Anyone who works in an NYLT setting is automatically hooked – they love the people, they love the atmosphere, they love the productivity. Have you ever thought of why? It’s because we GET IT! Staffers know how teams are supposed to work together – I mean its what we teach after all! We, without fail, value each others input. We know what comes first, second, and third when a team forms. We know what do to when conflict arises among our team members – and we know what to do when things don’t go according to plan. The NYLT Community is undoubtedly poised to be one of the most successful groups of people out there – if only we could work with solely each other for the rest of our lives.

So how can we deal with this dichotomy between the “professional teammates” that we work with at NYLT, and the peers we work with everywhere else in our lives? How can we take NYLT material and truly apply it to groups of people who don’t know what forming, storming, norming, and performing mean? The NYLT Academy staph sat down for a discussion about this, and we came up with some interesting ideas.

What do we do at NYLT to start the team building process? Trust falls, name tags, and getting to know me games are all within the arsenal of anybody at a Scouting function. Have you ever tried to start a game of “Captain on Deck” with your research team in chemistry class though? Sometimes what we are comfortable doing in the scouting world doesn’t translate 1 to 1 in the “real world”. Instead, what about simply getting to know them through conversation?

Stapher Elyse agrees, she believes that the very beginning is probably the best time to simply get to know the members of your team. She says that a leader must know their team so that “he or she can play to their strengths and weaknesses.” The amount of information you can find out about someone through a simple conversation is amazing! In the case of a team being formed to complete an experiment & report for a chemistry class, try starting out your meetings with simple conversation – ask how everyone’s day is going, what did they do over the past weekend – anything to begin the process of building a report because that eventually leads to trust. A team that knows each other and cooperates will be far more efficient than a group of people who are simply working together on a project.

However, the team needs to form a vision of what they want their final project to look like. How does an NYLT alumnus start that conversation without simply asking “What should our vision be guys?”?
Instead, Stapher John Zanin said that you should have the team think about what their final product will be. Will your group be making a tri-fold poster, or a PowerPoint presentation, or maybe even a video to present your project? Stapher Patricia added that this is definitely part of the process that translates directly from NYLT to everything else – active discussions.

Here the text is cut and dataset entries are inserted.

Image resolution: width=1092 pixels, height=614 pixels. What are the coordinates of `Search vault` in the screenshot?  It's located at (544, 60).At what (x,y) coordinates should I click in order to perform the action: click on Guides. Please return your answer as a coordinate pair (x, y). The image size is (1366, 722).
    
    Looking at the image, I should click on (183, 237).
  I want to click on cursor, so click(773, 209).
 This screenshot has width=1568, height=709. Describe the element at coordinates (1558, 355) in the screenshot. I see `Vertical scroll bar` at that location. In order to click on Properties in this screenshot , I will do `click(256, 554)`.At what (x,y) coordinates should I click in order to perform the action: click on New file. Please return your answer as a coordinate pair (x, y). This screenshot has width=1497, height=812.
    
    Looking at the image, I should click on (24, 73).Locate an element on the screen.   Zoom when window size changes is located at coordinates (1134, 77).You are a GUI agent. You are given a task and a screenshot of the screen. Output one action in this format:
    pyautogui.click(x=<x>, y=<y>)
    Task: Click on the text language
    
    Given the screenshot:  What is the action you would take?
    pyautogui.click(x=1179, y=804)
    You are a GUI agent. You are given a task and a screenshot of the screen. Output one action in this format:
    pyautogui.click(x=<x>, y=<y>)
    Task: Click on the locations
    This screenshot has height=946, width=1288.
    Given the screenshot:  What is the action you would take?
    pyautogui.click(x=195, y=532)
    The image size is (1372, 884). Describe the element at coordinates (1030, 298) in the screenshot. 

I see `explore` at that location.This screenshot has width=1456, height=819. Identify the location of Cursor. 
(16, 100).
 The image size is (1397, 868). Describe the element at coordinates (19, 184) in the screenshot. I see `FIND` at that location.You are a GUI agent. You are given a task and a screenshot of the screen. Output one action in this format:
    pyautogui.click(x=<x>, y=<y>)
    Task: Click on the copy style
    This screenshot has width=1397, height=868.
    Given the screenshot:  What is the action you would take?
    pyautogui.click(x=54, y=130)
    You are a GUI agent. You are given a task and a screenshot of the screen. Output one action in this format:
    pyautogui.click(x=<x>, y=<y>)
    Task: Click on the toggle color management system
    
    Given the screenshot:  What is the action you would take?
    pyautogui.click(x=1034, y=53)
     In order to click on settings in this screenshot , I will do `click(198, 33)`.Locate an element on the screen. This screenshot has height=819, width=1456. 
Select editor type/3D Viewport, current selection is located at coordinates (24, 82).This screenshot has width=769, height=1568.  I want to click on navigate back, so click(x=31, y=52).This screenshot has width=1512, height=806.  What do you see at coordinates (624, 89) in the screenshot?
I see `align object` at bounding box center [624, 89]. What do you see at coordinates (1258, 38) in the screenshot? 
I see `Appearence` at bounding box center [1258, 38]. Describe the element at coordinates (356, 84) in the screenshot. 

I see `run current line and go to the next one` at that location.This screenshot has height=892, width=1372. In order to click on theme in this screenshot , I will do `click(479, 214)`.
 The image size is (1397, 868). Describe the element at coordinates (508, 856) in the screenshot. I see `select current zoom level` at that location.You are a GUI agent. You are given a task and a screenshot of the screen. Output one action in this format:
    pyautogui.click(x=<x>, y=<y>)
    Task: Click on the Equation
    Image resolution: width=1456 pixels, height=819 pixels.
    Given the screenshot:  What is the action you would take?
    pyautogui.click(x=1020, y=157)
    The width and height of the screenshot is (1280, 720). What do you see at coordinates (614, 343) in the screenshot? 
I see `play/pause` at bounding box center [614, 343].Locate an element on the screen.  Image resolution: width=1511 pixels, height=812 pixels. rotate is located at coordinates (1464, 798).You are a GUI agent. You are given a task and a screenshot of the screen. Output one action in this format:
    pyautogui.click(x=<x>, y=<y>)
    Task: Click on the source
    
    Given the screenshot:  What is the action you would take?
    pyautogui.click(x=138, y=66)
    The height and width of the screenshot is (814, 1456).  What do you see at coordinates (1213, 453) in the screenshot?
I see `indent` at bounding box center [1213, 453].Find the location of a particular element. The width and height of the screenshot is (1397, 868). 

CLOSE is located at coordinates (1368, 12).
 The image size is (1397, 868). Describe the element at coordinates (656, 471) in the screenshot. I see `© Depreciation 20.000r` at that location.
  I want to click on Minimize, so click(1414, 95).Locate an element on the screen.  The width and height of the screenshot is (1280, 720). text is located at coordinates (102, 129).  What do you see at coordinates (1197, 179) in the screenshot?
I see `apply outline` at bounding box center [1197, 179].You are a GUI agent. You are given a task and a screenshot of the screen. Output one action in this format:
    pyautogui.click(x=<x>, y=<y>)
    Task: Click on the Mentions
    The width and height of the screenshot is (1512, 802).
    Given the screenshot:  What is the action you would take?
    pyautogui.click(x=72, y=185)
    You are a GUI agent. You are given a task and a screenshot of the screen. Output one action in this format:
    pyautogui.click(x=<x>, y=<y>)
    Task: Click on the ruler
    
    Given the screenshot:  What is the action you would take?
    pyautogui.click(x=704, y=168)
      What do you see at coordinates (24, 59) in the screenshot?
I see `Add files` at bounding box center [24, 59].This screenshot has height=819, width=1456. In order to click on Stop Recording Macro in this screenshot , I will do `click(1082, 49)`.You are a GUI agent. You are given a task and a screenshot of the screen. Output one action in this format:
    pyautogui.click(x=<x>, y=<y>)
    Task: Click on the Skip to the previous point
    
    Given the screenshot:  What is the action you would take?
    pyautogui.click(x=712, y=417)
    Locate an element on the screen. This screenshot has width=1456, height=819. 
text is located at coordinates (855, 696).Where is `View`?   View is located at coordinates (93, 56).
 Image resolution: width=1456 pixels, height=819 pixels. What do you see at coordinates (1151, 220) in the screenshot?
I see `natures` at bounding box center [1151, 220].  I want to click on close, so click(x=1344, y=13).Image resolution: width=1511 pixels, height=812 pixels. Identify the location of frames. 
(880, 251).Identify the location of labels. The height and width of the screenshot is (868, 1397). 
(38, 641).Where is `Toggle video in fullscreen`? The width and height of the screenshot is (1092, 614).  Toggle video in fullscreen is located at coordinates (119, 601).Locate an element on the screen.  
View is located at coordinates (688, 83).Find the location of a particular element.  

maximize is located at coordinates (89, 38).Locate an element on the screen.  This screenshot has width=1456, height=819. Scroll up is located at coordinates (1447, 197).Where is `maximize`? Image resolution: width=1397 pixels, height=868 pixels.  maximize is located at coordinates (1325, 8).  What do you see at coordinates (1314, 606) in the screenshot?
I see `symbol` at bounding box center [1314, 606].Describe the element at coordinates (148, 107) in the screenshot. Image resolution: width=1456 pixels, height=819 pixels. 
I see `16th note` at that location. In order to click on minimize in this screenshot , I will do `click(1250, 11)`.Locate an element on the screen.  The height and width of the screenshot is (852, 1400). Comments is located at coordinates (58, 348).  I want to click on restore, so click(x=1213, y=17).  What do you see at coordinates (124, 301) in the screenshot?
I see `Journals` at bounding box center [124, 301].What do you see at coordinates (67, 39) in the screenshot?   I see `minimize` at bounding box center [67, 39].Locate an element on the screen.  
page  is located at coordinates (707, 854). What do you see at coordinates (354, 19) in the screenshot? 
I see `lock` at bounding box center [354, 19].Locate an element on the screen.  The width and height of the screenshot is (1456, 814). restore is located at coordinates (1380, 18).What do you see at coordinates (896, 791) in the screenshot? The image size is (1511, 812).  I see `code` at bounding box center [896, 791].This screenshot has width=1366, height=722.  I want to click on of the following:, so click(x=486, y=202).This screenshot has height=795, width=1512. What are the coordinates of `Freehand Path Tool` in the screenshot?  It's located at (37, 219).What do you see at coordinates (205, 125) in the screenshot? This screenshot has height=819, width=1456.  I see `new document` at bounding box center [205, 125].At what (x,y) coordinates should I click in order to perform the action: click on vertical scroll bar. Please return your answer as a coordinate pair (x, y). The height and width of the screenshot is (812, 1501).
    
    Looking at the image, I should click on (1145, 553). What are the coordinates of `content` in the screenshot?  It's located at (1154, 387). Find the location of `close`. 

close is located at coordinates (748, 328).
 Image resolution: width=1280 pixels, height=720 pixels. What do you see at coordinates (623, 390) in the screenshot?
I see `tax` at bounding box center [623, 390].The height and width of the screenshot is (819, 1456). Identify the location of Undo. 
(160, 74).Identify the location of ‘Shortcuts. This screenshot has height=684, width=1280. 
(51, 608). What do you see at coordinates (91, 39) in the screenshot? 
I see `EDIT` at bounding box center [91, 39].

Team members must have an open mind, ask follow up questions, contribute to the conversation, and respect each other’s ideas – this will not only lead to a vision for the whole team to feel proud of, but it’ll also builds your teams trust and furthers their development. Once a vision has been informally established, continuing simple conversation about what goes into completing the project should be utilized to see where each teammate sees them self contributing to the project.

After your team gets started, constant communication is going to be the difference between success and failure. It may be tough to work with individuals who may not have the leadership toolbox that you have, but leading by example, and constantly talking about the vision that you want your teammates to achieve is the best way to success.